Argentina se prepara para una transformación significativa en el mercado de la tecnología: la eliminación de aranceles a la importación de teléfonos celulares y la reducción de impuestos a otros bienes electrónicos, con el fin de reducir los precios en comparación con los países vecinos y otras potencias.
Con el Decreto 333/2025, publicado por el Gobierno, se trazó un cronograma de desgravación que culmina el 15 de enero de 2026, fecha en la que los aranceles de importación para celulares pasarán a ser 0%. Antes de eso, ya hubo una reducción intermedia del 16% al 8% durante 2025.
Qué cambia de inmediato y qué sigue en 2026
La medida se aplicará en dos etapas: primero, la disminución del arancel a 8%, que está vigente desde mediados de 2025, y después la eliminación total de ese gravamen desde enero de 2026.
Además, los impuestos internos sobre celulares, televisores y aires acondicionados importados bajan del 19% al 9,5%, mientras que la producción local en Tierra del Fuego pasará del 9,5% a 0% de impuesto interno.

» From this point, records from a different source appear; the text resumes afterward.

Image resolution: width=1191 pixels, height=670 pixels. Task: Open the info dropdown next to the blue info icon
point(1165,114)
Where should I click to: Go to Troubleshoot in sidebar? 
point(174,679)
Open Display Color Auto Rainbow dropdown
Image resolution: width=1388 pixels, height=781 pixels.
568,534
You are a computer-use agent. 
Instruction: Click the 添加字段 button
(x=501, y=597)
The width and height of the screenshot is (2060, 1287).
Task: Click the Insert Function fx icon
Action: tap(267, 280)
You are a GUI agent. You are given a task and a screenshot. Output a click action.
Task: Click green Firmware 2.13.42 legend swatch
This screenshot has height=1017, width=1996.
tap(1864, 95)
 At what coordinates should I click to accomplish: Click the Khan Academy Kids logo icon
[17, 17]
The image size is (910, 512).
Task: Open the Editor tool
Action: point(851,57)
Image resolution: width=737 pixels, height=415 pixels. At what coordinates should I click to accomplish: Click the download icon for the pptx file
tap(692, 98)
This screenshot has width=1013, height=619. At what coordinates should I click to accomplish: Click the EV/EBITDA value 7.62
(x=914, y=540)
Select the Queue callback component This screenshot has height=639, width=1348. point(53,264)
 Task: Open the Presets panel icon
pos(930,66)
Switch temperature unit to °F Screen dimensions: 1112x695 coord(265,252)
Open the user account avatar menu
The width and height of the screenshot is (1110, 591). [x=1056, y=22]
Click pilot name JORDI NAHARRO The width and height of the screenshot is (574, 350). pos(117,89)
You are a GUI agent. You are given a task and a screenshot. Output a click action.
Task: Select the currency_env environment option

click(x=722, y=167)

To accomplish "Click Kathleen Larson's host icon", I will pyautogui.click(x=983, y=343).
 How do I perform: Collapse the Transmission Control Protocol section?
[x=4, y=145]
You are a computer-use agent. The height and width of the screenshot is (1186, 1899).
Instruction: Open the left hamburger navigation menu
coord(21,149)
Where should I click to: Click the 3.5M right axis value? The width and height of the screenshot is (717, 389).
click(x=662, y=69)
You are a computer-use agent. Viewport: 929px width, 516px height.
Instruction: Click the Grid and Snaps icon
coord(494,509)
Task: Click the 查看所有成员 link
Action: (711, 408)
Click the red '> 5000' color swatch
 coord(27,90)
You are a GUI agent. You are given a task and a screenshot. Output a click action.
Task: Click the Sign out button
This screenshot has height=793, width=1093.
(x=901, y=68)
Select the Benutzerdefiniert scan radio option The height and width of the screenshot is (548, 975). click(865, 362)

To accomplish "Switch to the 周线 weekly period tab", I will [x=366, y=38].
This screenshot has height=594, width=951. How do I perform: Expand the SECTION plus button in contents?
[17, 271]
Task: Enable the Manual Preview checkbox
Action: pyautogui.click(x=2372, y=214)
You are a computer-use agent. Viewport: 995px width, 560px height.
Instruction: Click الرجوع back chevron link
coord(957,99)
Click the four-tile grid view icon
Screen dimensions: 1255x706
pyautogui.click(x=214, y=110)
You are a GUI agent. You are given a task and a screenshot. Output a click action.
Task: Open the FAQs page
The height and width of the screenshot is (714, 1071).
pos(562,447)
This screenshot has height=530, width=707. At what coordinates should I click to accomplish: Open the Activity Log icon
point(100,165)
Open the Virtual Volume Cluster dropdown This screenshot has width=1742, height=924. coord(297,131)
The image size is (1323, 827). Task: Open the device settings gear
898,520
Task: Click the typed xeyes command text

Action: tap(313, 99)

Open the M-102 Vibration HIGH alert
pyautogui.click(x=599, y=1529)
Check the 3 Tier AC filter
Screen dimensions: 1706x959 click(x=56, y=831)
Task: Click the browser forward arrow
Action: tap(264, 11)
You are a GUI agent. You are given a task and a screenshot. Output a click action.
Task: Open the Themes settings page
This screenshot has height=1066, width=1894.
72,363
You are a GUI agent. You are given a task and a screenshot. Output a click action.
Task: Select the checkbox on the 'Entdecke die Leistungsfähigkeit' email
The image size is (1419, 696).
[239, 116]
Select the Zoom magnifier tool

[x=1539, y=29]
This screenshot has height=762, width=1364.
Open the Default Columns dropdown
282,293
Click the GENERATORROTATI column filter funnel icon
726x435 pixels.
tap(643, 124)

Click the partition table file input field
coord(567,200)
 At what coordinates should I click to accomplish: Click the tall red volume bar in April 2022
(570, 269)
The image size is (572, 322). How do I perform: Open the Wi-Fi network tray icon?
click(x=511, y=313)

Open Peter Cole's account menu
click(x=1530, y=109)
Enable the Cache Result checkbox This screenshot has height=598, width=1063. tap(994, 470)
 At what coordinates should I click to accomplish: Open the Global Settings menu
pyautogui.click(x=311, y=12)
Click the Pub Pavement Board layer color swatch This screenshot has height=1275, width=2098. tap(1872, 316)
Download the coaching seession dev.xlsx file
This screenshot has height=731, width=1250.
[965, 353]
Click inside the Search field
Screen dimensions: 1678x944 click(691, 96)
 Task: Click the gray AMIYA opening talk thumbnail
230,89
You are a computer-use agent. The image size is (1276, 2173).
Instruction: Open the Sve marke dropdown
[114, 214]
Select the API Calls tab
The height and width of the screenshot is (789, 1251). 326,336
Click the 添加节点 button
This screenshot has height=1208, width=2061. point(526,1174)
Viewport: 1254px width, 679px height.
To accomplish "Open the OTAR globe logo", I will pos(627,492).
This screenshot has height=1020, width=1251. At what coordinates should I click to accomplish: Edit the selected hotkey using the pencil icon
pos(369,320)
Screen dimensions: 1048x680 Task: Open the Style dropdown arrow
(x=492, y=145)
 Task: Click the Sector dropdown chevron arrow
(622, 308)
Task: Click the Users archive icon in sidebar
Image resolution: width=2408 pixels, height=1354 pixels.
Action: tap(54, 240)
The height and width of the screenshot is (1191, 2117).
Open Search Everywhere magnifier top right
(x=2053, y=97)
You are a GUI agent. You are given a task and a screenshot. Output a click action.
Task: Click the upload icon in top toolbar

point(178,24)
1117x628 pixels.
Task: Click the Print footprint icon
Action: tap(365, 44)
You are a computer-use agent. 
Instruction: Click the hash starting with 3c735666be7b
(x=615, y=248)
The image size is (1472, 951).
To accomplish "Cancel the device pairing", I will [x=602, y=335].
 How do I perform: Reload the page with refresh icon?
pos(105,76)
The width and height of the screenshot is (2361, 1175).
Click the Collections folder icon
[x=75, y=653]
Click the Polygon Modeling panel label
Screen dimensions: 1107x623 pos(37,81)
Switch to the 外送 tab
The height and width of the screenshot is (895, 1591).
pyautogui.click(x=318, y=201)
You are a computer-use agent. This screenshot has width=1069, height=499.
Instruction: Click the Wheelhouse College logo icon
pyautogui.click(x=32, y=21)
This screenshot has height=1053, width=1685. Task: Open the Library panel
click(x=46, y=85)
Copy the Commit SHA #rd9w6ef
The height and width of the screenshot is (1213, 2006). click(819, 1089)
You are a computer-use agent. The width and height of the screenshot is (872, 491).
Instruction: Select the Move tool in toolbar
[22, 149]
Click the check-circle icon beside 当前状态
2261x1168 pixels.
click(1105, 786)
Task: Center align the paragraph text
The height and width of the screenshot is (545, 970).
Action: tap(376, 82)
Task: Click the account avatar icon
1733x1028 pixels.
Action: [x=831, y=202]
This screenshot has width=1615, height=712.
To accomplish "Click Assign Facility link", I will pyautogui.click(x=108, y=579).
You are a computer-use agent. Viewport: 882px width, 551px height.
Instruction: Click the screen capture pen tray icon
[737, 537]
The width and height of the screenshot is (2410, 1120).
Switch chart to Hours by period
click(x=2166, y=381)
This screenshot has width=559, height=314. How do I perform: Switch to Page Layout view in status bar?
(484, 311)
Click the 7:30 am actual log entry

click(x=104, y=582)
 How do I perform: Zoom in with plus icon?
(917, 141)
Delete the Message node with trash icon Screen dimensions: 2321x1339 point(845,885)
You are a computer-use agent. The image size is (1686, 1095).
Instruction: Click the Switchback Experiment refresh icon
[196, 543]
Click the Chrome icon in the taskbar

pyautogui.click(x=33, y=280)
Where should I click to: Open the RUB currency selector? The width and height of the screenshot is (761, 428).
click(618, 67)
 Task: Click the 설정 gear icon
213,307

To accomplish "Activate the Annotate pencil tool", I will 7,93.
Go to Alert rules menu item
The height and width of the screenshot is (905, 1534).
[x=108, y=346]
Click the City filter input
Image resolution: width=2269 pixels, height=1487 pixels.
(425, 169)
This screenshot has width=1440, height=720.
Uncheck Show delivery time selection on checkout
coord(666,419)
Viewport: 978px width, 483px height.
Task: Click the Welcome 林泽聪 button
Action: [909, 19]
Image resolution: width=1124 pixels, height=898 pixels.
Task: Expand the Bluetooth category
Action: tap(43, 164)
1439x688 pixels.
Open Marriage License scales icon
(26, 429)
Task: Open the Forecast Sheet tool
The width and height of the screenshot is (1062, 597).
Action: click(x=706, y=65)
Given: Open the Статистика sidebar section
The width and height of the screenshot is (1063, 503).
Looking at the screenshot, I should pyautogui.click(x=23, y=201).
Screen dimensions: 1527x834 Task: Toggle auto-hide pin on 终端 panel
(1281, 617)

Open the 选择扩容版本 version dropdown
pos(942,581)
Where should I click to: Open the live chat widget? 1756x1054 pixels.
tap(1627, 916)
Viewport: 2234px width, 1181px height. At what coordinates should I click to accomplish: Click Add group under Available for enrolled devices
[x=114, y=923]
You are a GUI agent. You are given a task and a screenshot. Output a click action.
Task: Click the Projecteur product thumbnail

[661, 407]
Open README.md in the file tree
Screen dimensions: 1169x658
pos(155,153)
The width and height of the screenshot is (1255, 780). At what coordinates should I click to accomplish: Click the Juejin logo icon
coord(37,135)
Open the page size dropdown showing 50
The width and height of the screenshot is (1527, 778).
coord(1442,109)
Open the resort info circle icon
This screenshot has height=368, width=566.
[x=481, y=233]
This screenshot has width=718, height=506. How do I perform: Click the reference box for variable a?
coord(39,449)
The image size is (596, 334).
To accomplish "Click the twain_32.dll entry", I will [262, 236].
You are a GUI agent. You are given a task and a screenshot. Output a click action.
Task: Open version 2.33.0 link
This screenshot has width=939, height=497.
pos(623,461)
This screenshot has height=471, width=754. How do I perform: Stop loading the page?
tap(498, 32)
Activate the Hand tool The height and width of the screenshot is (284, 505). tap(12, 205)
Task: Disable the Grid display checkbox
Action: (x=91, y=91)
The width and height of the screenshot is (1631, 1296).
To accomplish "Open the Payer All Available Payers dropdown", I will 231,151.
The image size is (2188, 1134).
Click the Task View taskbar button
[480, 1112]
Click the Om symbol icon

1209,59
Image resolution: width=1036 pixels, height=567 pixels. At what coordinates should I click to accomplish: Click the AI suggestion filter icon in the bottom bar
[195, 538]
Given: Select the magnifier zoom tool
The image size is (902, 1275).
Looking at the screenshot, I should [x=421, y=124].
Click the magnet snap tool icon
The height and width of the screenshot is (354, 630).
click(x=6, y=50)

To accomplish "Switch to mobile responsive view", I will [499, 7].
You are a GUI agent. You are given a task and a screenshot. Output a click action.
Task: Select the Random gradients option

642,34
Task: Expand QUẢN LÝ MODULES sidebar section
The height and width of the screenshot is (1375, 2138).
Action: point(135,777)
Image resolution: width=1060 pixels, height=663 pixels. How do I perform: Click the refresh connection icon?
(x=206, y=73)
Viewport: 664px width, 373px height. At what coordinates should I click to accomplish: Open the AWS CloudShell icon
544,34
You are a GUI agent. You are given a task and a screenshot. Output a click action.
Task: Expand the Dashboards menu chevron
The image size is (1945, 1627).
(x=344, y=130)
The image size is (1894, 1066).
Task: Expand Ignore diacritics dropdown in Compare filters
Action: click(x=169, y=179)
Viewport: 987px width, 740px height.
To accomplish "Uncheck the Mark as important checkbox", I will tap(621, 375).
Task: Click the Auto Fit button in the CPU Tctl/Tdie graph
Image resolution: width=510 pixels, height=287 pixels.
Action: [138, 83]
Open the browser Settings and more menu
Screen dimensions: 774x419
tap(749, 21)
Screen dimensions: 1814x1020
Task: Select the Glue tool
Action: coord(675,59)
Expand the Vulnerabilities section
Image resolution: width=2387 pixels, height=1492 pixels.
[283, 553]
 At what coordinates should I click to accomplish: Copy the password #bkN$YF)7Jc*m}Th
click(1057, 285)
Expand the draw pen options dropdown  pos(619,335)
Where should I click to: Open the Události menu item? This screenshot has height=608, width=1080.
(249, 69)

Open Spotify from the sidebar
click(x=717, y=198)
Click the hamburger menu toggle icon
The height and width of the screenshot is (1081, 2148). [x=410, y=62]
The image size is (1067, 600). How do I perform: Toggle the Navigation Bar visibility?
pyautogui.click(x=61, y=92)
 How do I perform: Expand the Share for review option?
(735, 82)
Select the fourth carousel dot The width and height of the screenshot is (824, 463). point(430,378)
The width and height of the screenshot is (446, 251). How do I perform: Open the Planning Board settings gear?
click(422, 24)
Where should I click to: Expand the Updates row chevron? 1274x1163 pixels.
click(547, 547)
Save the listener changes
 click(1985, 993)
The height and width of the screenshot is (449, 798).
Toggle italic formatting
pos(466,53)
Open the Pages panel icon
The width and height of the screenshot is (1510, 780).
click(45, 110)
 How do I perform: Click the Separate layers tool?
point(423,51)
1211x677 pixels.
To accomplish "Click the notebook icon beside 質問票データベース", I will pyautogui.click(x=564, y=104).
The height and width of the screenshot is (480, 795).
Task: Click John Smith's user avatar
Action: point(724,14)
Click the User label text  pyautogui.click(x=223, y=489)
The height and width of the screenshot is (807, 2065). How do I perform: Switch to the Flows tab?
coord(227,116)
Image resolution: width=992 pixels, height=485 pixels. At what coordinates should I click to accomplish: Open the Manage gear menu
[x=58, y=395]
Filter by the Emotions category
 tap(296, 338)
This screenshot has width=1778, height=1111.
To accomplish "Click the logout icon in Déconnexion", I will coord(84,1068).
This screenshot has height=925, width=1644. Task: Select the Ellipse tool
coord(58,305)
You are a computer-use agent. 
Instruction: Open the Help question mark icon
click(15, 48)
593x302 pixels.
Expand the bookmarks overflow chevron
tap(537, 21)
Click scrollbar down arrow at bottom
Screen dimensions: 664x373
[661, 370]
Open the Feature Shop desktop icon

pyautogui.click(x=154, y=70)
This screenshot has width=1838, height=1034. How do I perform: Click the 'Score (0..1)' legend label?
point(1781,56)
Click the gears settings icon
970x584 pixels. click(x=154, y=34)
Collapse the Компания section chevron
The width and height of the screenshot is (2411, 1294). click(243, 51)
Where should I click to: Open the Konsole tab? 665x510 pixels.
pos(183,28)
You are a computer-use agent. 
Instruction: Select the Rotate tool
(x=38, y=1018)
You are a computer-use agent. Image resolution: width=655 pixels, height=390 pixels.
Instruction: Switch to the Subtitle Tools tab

Para los consumidores, este cambio legal abrirá la puerta a precios más competitivos, mayor variedad de modelos y una mejor alineación con lo que se paga en Brasil, Chile o Estados Unidos, donde dispositivos de alta gama cuestan hasta 40% menos que en la Argentina.
Impacto en los precios y el mercado tecnológico
Aunque la reducción de aranceles no se traduce automáticamente en una baja equivalente en góndola, analistas e importadores anticipan descensos sensibles en los precios finales de smartphones, especialmente de gama media y alta.
¿Se termina el “tour de compras” al exterior?
Tradicionalmente, muchos argentinos viajaban a países limítrofes para comprar tecnología más barata, aprovechando diferencias de precio que podían superar el 50%. Con la eliminación de aranceles y la reducción de impuestos, esa práctica —conocida como tour de compras— podría perder atractivo si los precios locales se acercan a los internacionales.
Sin embargo, expertos advierten que la Argentina podría seguir siendo más cara que algunos mercados externos al menos en el corto plazo, debido a factores logísticos, costos financieros y márgenes comerciales, aunque con una tendencia clara a la reducción del diferencial de precios.
Reducen otros impuestos
La política de desgravación no solo abarca celulares, sino también artefactos como televisores, consolas o monitores, cuyas cargas impositivas también se reducen.
Esto podría ampliar el impacto al conjunto del mercado de bienes tecnológicos, promoviendo mayor acceso e incentivando compras que hasta ahora quedaban postergadas por el alto costo.